*** DATA TO USE ***

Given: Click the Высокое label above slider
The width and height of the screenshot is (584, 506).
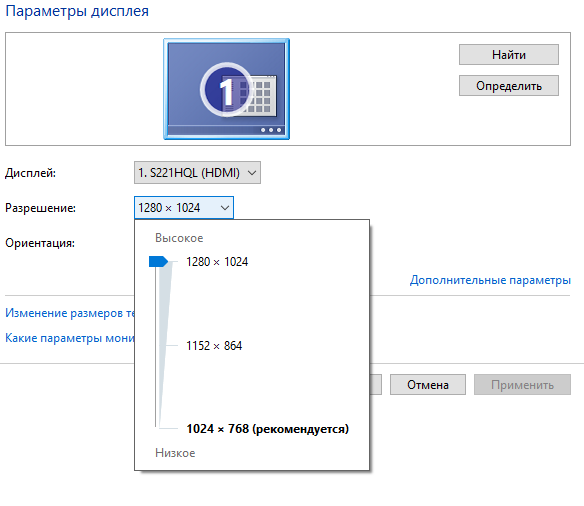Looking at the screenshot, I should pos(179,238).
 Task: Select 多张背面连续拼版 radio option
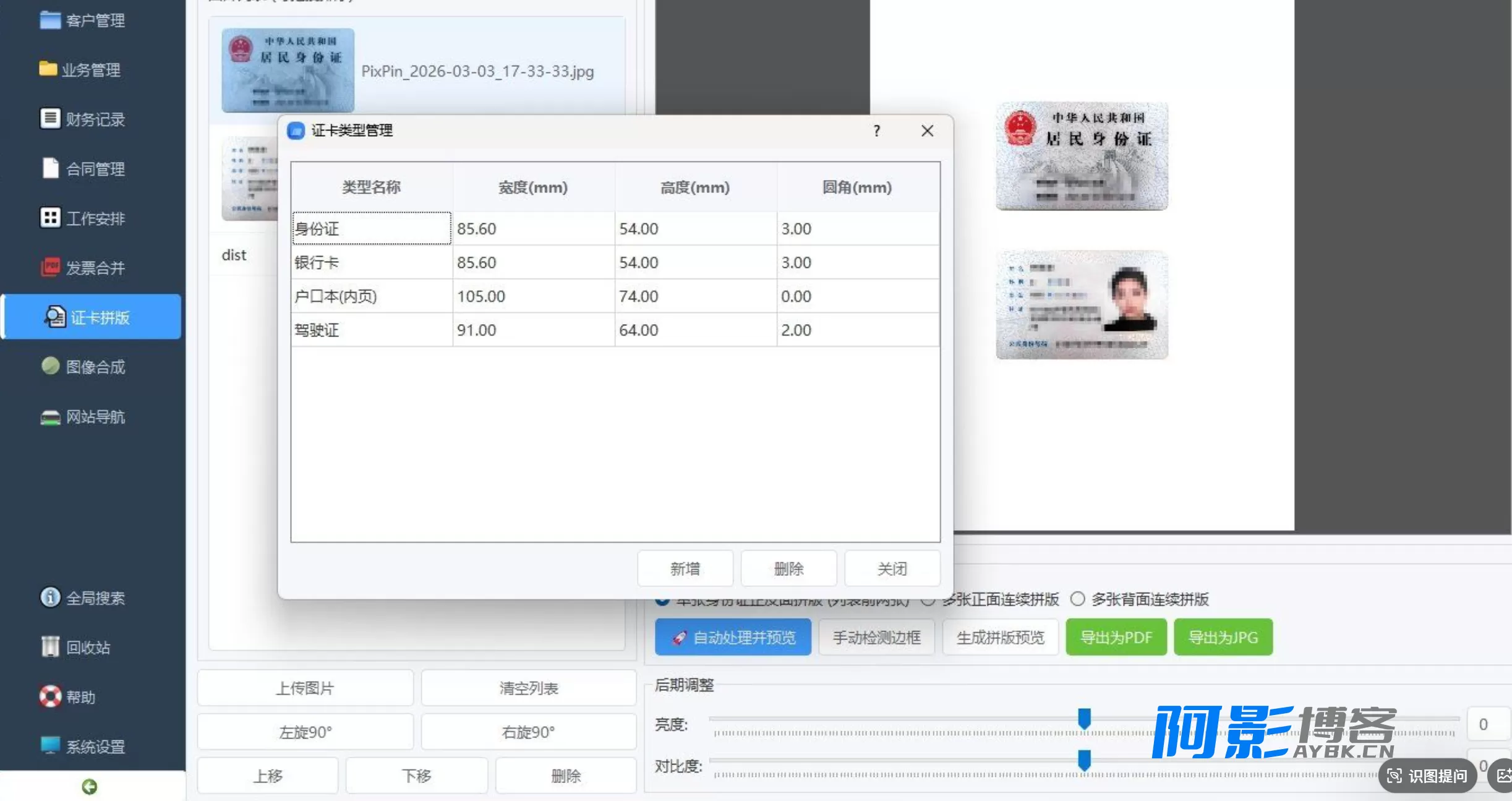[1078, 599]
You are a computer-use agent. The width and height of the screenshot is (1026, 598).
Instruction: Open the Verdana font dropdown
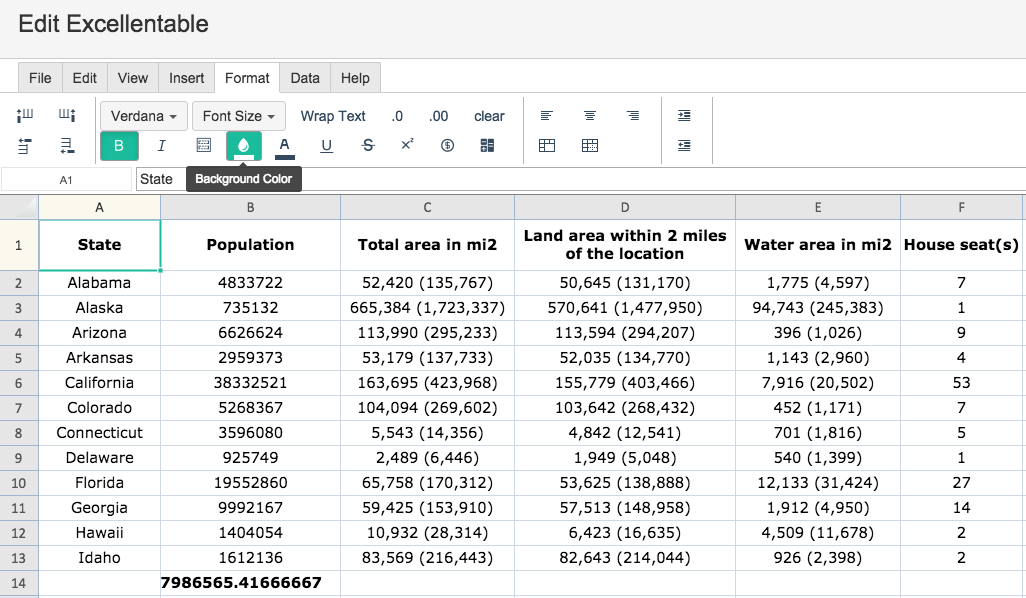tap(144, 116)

*** End of DATA TO USE ***
*** DATA TO USE ***

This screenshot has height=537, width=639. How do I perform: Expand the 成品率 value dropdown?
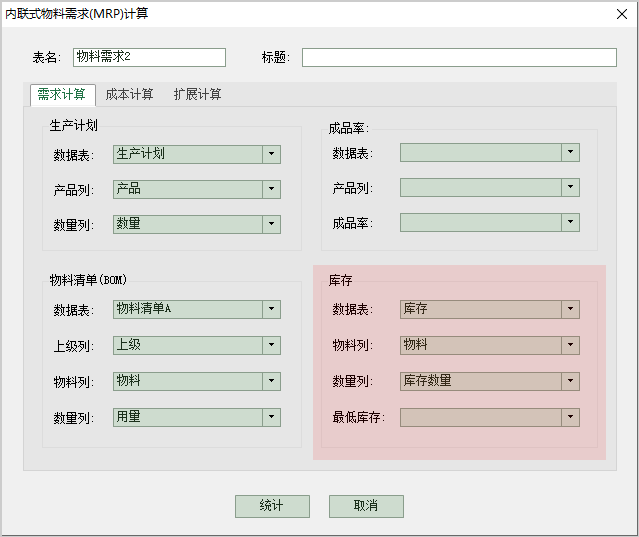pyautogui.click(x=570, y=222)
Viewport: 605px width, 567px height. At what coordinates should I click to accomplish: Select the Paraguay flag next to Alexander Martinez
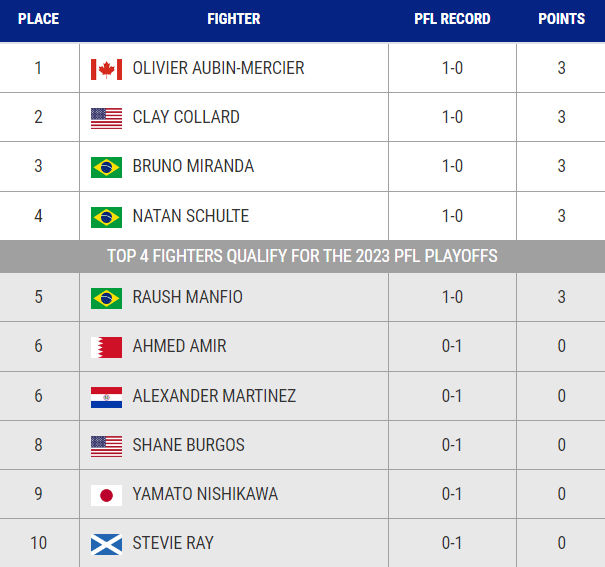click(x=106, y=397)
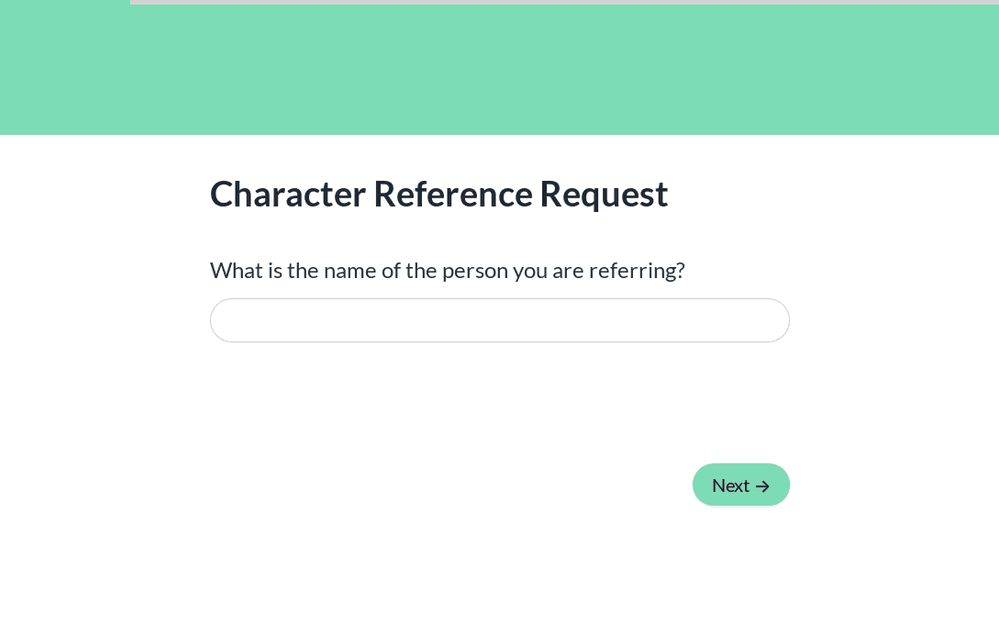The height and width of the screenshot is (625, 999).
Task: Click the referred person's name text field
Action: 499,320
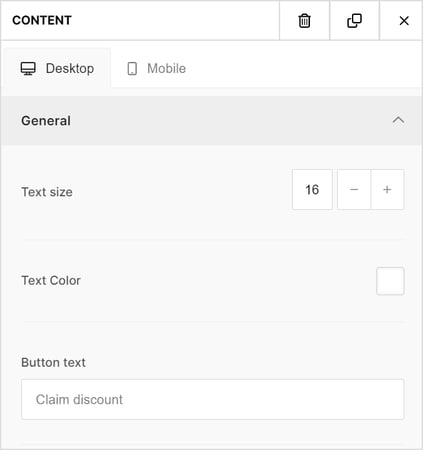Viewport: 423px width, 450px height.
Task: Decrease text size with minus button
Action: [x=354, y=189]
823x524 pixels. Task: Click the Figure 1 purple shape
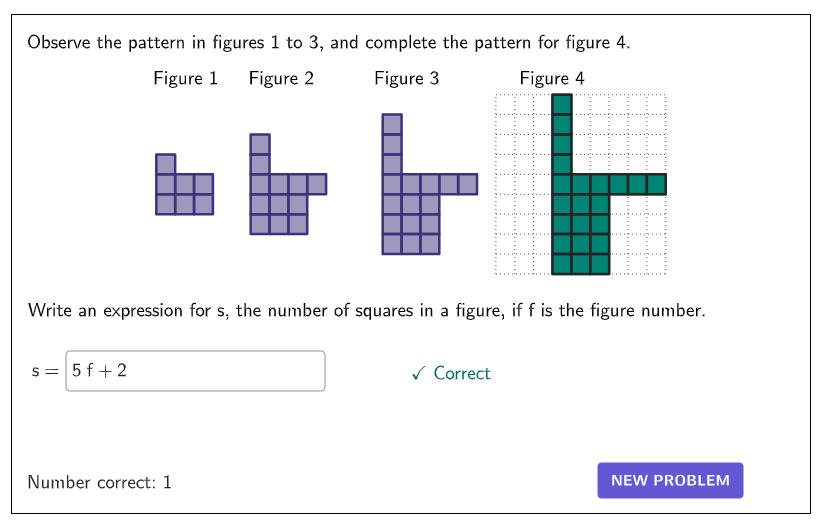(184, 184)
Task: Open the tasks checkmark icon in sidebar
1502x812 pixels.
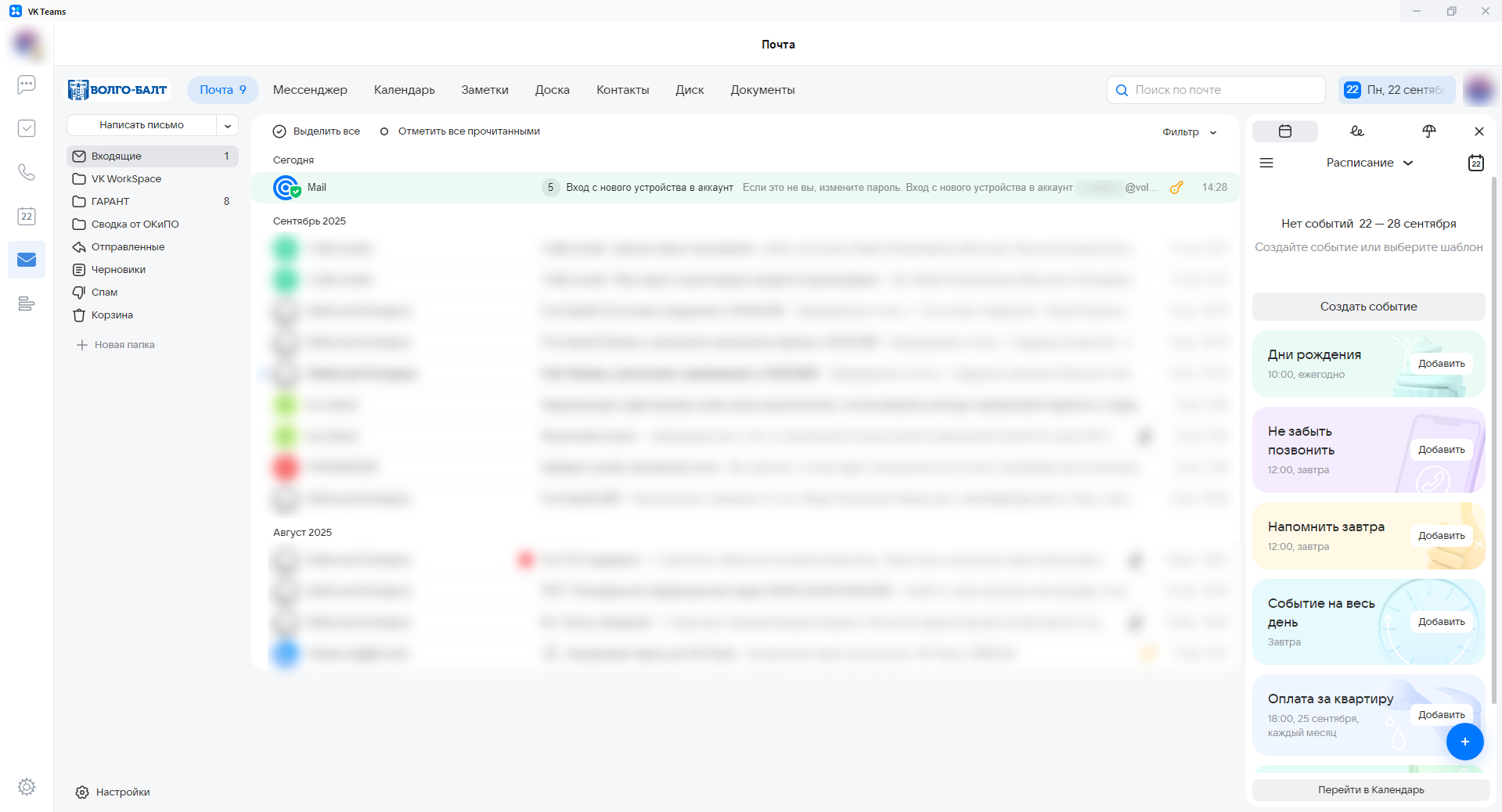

*** End of DATA TO USE ***

> [ASSIGNED TASK]:
In the data above, find the line containing "Viewport: 605px width, 567px" and the line containing "1502x812 pixels.". Copy exactly the stretch from the first through the second, both included, leaving out any picture.

> [ANSWER]:
Viewport: 605px width, 567px height. At what coordinates should I click to accomplish: Select the Paraguay flag next to Alexander Martinez
click(x=106, y=397)
The height and width of the screenshot is (625, 999).
Task: Click the referred person's name text field
Action: 499,320
Viewport: 423px width, 450px height.
Task: Decrease text size with minus button
Action: [x=354, y=189]
823x524 pixels. Task: Click the Figure 1 purple shape
(184, 184)
Task: Open the tasks checkmark icon in sidebar
1502x812 pixels.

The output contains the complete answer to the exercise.